Text segment.
• • • •

Balancing the simplicity of the KR’s fathead top end, its crankcase housed enough gears and bearings to keep an armored division on the move. The convoluted valvetrain it inherited from the WR-and passed on virtually intact to the XR and Sportster-consisted of a gearcase filled with four stubby camshafts, with a set of roller tappets acting directly on the valve stems.
The timing marks on the KR’s cams were usually close enough for the garage mechanics who populated the lower echelons of Class C tuners; serious guys cut the cams off their shafts and rewelded them to exact spec. In addition, the cam drive also spun the front-mounted magneto, which provided plenty of gear lash to throw off both valve and ignition timing.
The KR’s dry-sump lubrication system depended on a timed breather to keep the crankcase free of excess oil, which added one more pitfall for amateur tuners. Timed incorrectly, the breather would allow oil to build up in the cases, wrapping itself around the crankshaft like caramel around an apple. The KR’s already meager horsepower production would plummet. “Tom Sifton always said that the guy who designed the oiling system on the KR was either the smartest son of a bitch in the world or the dumbest, he didn’t know which,” recalls O’Brien.
The KR’s lawnmower-like simplicity was both a blessing and a curse. “They didn’t require a lot of maintenance,” says racer Mert Lawwill. “You’d do two major rebuilds a year, and a top end every six or eight races.” Despite the engine’s myriad ball, needle and roller bearings, a rebuild wouldn’t tax the average mechanic’s abilities.
But the engine’s antiquated combustion chambers, convoluted valve gear and internal quirks meant the KR responded best to patience and a careful hand. Wholesale changes typically reaped wholesale disaster, so extracting horsepower from the KR was a matter of subtleties. The best tuners doted over the smallest details, and cutting friction became an almost religious crusade. “When you’ve got that little power, you look at everything,” says Jerry Branch, of Branch Flowmetrics, who began tuning KRs as a Harley service manager in Long Beach, California.
Branch even went to the point of building a fixture to spin a fully completed KR engine with an electric motor, pumping a mix of oil and valve-lapping compound through the engine for hours to bed-in the V-Twin’s numerous gear faces. He’d then pull it apart, clean it and install fresh bearings. “When it was done, you could just about turn the countershaft sprocket with your breath,” he recalls.

• • • •

Extracted material.
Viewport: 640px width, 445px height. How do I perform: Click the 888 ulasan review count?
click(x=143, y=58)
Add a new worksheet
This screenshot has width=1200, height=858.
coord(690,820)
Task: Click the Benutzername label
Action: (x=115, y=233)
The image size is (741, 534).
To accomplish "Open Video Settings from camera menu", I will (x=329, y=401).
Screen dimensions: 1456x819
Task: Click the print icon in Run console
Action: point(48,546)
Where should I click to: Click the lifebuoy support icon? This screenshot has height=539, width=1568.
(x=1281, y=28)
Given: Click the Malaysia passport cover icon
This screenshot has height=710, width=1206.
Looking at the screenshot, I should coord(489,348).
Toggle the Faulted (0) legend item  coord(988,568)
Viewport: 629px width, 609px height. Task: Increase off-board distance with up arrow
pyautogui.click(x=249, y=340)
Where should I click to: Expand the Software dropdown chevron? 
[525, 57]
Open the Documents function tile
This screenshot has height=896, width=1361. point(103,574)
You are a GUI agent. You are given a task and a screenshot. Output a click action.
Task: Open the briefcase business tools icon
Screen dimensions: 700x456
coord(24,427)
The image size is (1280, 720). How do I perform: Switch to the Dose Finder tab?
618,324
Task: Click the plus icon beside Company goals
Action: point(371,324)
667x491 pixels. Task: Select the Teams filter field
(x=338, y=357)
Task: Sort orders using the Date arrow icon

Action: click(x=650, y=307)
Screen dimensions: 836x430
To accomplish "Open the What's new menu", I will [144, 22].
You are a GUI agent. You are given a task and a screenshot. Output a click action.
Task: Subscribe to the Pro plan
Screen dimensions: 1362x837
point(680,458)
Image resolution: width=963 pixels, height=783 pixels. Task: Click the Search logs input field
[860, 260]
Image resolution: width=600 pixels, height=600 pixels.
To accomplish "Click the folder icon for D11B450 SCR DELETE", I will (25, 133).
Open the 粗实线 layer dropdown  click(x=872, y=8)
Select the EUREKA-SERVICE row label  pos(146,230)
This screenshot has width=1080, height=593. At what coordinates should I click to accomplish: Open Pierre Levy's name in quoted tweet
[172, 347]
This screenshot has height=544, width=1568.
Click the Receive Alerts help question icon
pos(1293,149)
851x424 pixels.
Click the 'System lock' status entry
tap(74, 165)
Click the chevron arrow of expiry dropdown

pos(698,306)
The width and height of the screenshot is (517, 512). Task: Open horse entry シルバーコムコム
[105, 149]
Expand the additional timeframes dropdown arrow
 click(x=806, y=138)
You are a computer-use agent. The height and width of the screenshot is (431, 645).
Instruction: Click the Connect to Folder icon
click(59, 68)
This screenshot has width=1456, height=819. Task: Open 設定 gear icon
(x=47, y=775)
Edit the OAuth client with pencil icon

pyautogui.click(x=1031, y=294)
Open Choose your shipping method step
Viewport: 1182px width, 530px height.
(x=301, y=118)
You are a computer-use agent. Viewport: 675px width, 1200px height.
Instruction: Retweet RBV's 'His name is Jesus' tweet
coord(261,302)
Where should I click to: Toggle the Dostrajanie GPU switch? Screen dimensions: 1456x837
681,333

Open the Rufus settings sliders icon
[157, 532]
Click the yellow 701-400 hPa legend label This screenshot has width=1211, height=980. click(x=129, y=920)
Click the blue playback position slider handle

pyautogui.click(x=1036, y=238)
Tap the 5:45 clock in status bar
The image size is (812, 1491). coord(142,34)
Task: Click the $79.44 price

• • • •

To do.
1. Answer these questions using the KR engine text. Mark each answer with the same letter as its question.
(a) How many camshafts did the KR's gearcase hold?
(b) According to Mert Lawwill, how many major rebuilds did a KR need each year?
(c) In what job and city did Jerry Branch begin tuning KRs?
2. Rewrite the KR engine text between "But the engine’s" and "Long Beach, California.", inclusive, switching "patience" to "persistence".
3. List every person named in the KR engine text.

Problem solutions.
1.
(a) Four.
(b) Two.
(c) As a Harley service manager in Long Beach, California.

2.
But the engine’s antiquated combustion chambers, convoluted valve gear and internal quirks meant the KR responded best to persistence and a careful hand. Wholesale changes typically reaped wholesale disaster, so extracting horsepower from the KR was a matter of subtleties. The best tuners doted over the smallest details, and cutting friction became an almost religious crusade. “When you’ve got that little power, you look at everything,” says Jerry Branch, of Branch Flowmetrics, who began tuning KRs as a Harley service manager in Long Beach, California.

3. Tom Sifton, O'Brien, Mert Lawwill, Jerry Branch